I need to get more from the call than I can get from spending a little while in Google. Tell me the stuff I can’t Google.
Some have read my research beforehand and check my blogs every now and then, and a couple actually follow me on twitter. They know that I’m based in Germany and often up late in the evening for the California time briefing, and they follow up afterwards with reference data or other useful materials. Best of all though, is when they connect me with their customers.
This makes my job a whole lot easier and enjoyable.
I agree with Thomas — most vendors are pretty good, but the ones who aren’t can be really jarringly bad. So here’s my list:
1. If you’re briefing me and only me, you should have some idea who I am and what I cover. My bio is on Gartner’s website. A longer bio is on my blog. I have a profile on LinkedIn. You can get a list of my recent research without being a client. If you’re taking an hour of your executives’ time, and mine, in order to brief me, you should have done the five minutes of homework to figure out whether it would be a mutually beneficial use of an hour.
2. Remember that analysts are supposed to be experts. I realize that some aren’t, but part of doing your homework on the analyst is figuring out how much they do or don’t know about the space. So, for instance, knowing that I focus on covering hosting, you shouldn’t be spending the first ten slides of your presentation explaining to me why a company would want to outsource its website. If you’re a vendor with some new and really unique tech, yes, you can and should construct your story from the foundations, but if you’re one of many competitors in an established market, spend your time explaining how you’re different.
3. Answer questions straightforwardly. If I ask if you provide a particular service or if your product has a particular feature, and the answer is “no”, do not try to provide half-truths or evasions. It will force me to ask a follow-up question for clarity, to which you will end up answering “no” in an unnecessarily embarrassed fashion.
4. If you agree to follow up afterwards with an answer to a question, actually do so. If you don’t want to answer a question, just say so; don’t use “I’ll get back to you” as a way of making inconvenient questions disappear.

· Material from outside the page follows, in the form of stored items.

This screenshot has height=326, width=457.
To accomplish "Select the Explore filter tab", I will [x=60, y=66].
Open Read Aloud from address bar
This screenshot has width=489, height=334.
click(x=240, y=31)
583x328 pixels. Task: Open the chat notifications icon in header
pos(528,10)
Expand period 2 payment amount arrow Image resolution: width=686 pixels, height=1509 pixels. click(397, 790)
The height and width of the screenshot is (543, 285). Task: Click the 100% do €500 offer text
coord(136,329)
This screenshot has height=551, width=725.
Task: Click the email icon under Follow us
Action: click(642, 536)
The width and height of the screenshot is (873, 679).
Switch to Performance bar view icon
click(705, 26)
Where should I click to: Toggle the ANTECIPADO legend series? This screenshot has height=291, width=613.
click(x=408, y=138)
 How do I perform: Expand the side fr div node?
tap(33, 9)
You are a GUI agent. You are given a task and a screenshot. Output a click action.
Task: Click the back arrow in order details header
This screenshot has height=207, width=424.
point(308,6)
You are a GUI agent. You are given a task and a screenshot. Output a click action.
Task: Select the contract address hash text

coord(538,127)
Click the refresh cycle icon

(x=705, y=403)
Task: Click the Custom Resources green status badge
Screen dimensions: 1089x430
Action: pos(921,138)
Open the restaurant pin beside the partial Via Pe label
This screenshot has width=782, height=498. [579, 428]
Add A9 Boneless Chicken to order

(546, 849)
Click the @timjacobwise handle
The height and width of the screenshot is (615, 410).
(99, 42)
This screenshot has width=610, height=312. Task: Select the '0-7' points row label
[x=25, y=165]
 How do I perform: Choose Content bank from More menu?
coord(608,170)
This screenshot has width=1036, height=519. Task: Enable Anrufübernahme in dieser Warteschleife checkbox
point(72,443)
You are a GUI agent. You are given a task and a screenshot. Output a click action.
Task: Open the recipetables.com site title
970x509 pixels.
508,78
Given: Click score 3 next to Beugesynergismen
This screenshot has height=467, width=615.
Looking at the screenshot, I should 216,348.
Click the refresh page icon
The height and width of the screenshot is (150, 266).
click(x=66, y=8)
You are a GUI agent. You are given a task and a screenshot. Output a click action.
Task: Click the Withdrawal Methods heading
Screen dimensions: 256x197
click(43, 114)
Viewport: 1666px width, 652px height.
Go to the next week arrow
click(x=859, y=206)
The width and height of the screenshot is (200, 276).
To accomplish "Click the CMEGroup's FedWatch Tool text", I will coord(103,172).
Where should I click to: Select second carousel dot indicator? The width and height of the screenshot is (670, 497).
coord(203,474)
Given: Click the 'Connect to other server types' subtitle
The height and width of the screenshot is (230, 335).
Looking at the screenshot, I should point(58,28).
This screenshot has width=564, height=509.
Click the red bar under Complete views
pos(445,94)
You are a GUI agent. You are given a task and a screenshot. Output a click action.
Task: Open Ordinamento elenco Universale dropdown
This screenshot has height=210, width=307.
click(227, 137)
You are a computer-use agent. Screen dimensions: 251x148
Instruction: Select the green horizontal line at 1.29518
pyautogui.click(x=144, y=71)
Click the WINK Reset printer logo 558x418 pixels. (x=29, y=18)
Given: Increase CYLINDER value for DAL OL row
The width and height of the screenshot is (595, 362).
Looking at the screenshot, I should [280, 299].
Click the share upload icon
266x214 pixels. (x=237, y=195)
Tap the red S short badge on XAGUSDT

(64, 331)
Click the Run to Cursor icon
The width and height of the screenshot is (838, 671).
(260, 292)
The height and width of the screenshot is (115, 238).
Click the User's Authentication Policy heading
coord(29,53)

5. Remember that analysts normally save their advice for clients. We’re usually willing to offer a little bit of feedback to non-clients (and the best briefings naturally spark a lively two-way dialogue), but Gartner’s pretty explicit that non-client vendor briefings are intended to be one-way. When we tell you that the question you’ve asked is beyond the free feedback, and you requested the briefing (rather than it being analyst-initiated), griping that the privilege of a briefing is a two-way street is not only inaccurate but it’s unfair to us; we have to live by our company rules, which state otherwise.
Lydia makes some great points. The last one strikes home for me. In the course of a good briefing it’s normal and mutually beneficial to have give and take. However, I get irked when a non-client contacts me for a briefing to introduce themselves and “to get my view of the market” (or something along those lines) or they start peppering me with questions.